Check your understanding:
A. From the excerpt on gene fusion detection, list every specific fusion named by its two partner genes.
B. Set down the part of the gene fusion excerpt that opens with the words containing "The frame module" and closes with "the genes involved.".

Text excerpt:
The frame module predicts whether a fusion transcript is in frame and thereby capable of producing a functional protein, based on the combinatorics of the transcript(s) in the Ensembl database for the genes involved.
3.1 The Cancer Genome Atlas unsupervised fusion results
We used PRADA to process RNA-seq data from 416 renal clear cell carcinoma (ccRCC) samples and 164 glioblastoma multiforme (GBM) samples from The Cancer Genome Atlas (TCGA). Among 84 predicted gene fusions in 416 ccRCCs were 5 SFPQ-TFE3 transcripts, and the overall validation rate was 85% ( Cancer Genome Atlas Research Network, 2013 ). Fusions found in 164 GBMs ( n = 229) included recurrent rearrangements such as the previously reported FGFR3-TACC3 in 2 samples and EGFR -associated fusions in 11 samples ( Zheng et al. , 2013 ). Data from whole genome sequencing, available for a subset of the GBM, validated 41 of 49 predicted fusions (84%). A TFG-GPR128 fusion was observed in both renal and GBM samples.
3.2 Supervised detection of TFG-GPR128
A germ line copy number variant involving TFG and GPR128 has been described in human population cohorts ( Jakobsson et al. , 2008 ). Using the GUESS-ft supervised fusion search module, we evaluated the presence of TFG-GPR128 fusions in 321 TCGA tumor-adjacent normal tissues from 11 cancer types ( Supplementary Table S1 ). TFG-GPR128 fusion was detected at low levels in 3 of the 321 normal samples ( Supplementary Table S1 ). The matching tumor sample of two of three TFG-GPR128 harboring normals also expressed this fusion construct, corroborating its germ line status.

Dataset excerpts:
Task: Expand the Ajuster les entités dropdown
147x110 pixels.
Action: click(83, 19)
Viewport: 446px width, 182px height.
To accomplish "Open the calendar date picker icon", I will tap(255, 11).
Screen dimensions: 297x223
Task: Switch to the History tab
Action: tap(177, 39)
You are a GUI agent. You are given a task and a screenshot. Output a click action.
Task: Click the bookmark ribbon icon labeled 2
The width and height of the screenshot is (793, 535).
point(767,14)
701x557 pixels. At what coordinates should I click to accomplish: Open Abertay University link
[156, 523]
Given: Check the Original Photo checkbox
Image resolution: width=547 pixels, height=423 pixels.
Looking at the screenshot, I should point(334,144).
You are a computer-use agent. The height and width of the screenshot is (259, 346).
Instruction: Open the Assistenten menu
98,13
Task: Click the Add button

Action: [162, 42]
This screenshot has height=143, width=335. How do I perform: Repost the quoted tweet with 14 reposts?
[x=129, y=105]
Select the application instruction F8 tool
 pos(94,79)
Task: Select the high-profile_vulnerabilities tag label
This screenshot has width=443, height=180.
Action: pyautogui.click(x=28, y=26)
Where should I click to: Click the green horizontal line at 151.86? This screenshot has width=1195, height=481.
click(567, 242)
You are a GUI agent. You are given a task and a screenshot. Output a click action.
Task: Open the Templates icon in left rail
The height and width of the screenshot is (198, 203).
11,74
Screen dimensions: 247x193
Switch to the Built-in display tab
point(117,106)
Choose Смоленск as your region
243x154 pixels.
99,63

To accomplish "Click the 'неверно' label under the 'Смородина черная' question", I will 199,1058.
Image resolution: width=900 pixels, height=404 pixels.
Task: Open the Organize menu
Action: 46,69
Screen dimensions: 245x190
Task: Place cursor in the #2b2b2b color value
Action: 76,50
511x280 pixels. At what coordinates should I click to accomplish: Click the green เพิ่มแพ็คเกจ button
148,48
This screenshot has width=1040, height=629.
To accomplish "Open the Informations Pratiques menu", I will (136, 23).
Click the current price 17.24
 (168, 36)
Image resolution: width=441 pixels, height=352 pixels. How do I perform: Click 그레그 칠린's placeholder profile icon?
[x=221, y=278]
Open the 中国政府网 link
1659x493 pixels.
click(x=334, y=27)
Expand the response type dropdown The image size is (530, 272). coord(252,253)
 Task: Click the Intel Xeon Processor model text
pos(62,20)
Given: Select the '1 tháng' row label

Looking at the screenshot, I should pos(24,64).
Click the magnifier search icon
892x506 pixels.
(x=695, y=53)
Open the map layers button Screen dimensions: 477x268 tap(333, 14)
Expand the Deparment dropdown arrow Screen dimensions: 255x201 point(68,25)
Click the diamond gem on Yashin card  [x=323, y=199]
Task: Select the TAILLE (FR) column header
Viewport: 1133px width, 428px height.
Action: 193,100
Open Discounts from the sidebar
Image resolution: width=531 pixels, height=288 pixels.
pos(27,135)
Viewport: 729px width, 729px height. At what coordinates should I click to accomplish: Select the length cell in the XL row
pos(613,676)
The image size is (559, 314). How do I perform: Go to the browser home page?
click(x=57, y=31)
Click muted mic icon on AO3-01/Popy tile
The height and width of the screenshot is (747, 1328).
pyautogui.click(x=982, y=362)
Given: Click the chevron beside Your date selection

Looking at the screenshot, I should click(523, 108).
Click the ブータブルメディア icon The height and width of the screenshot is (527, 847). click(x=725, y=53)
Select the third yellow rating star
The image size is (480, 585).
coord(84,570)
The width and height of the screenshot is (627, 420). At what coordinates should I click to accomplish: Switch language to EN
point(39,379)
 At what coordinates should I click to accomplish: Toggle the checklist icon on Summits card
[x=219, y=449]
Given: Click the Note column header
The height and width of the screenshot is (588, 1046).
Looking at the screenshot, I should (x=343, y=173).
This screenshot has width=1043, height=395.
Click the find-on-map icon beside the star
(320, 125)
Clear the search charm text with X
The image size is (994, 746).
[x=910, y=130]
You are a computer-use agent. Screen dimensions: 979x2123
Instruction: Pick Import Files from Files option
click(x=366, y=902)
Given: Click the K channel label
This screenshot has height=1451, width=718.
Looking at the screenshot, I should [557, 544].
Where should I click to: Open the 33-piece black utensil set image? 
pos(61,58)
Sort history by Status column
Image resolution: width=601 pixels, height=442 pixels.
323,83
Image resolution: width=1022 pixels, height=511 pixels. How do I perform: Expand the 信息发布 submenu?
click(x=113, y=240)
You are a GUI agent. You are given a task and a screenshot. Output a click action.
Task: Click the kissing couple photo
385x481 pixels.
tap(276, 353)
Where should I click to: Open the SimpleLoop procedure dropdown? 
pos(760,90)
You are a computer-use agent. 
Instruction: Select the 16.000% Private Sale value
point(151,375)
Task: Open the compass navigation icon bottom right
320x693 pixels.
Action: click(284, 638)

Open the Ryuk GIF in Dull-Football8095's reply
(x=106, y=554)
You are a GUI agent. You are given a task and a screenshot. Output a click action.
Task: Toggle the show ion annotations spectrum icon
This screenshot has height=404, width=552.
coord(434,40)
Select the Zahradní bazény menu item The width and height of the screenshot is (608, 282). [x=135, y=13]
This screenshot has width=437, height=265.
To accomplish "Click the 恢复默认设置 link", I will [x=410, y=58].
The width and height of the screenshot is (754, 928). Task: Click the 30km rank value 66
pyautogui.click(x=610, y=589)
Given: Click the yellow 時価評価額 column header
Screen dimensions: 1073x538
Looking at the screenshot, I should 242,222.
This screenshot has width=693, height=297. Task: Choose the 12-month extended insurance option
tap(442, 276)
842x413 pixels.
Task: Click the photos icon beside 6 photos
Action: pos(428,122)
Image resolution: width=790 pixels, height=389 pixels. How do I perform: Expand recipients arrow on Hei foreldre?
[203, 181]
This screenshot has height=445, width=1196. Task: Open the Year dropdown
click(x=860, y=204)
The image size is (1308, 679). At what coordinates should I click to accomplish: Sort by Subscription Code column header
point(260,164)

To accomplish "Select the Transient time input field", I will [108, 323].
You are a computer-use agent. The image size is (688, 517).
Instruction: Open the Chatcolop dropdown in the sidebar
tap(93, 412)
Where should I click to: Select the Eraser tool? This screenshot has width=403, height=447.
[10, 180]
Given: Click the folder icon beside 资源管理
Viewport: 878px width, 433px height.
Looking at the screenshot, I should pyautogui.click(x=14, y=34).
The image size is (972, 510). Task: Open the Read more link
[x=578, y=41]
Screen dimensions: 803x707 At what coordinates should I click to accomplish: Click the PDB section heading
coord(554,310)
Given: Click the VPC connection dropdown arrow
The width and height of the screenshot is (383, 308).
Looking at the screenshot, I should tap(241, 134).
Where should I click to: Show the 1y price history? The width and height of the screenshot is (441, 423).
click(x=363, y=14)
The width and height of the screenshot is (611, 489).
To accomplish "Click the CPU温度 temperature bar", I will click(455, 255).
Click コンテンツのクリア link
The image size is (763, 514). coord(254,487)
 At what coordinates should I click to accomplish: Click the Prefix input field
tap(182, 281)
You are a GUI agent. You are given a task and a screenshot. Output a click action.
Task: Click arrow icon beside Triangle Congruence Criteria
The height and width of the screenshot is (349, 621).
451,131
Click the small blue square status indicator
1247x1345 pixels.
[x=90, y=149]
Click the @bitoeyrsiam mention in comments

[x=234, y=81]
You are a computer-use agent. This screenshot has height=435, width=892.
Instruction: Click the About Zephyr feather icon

Per-task outputs:
A. SFPQ-TFE3, FGFR3-TACC3, TFG-GPR128

B.
The frame module predicts whether a fusion transcript is in frame and thereby capable of producing a functional protein, based on the combinatorics of the transcript(s) in the Ensembl database for the genes involved.